### Your task
Return, from the material below, each line in which "screenshot" occurs.

### Data provided
━━━━━━━━━━━━━━━━
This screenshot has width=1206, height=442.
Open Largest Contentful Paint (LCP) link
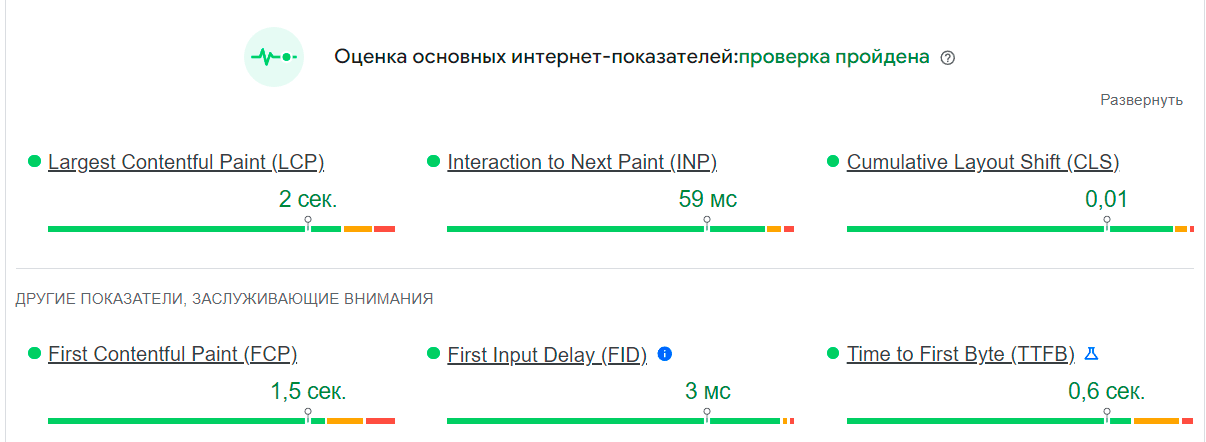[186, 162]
━━━━━━━━━━━━━━━━
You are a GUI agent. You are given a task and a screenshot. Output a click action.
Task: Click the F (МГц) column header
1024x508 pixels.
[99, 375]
━━━━━━━━━━━━━━━━
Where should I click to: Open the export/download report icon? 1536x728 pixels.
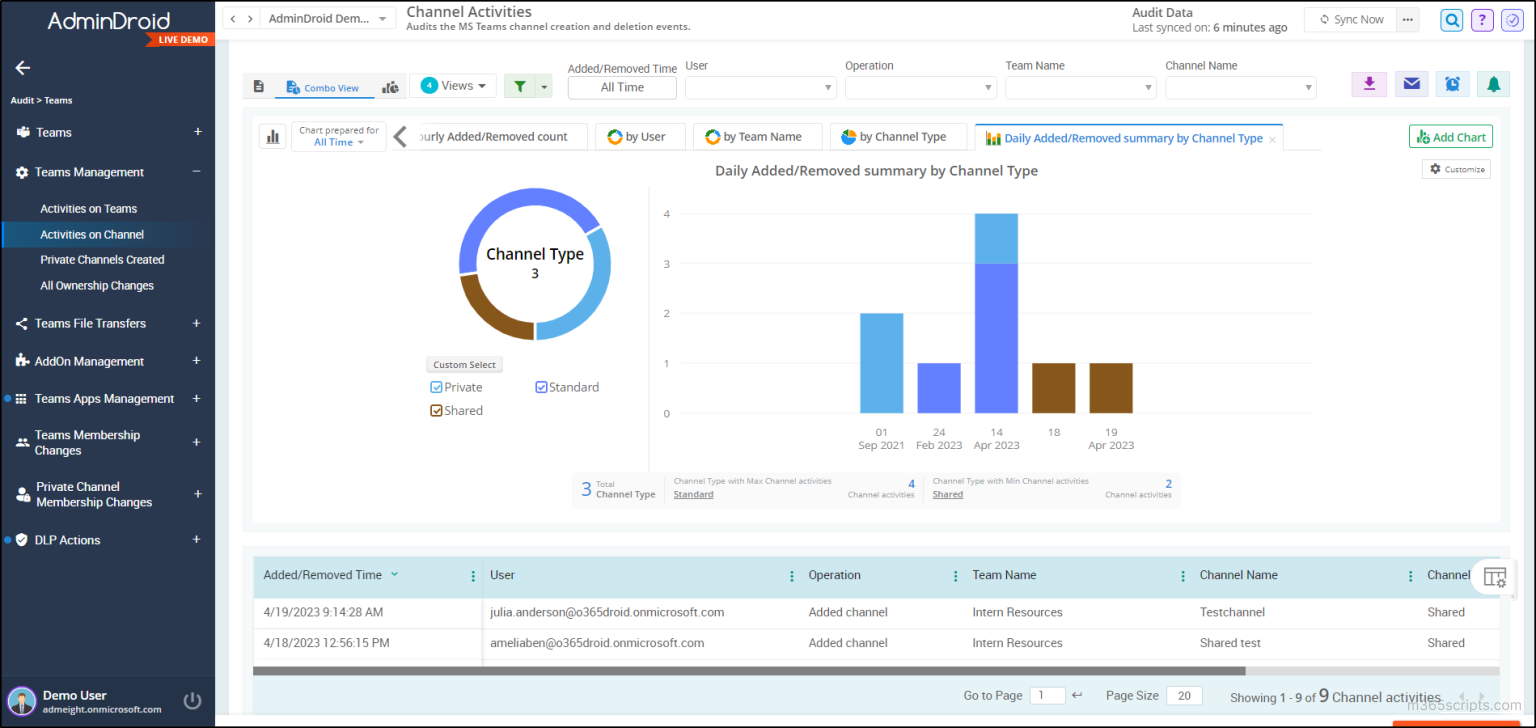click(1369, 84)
━━━━━━━━━━━━━━━━
### Result of this task
This screenshot has width=1206, height=442.
You are a GUI agent. You are given a task and a screenshot. Output a click action.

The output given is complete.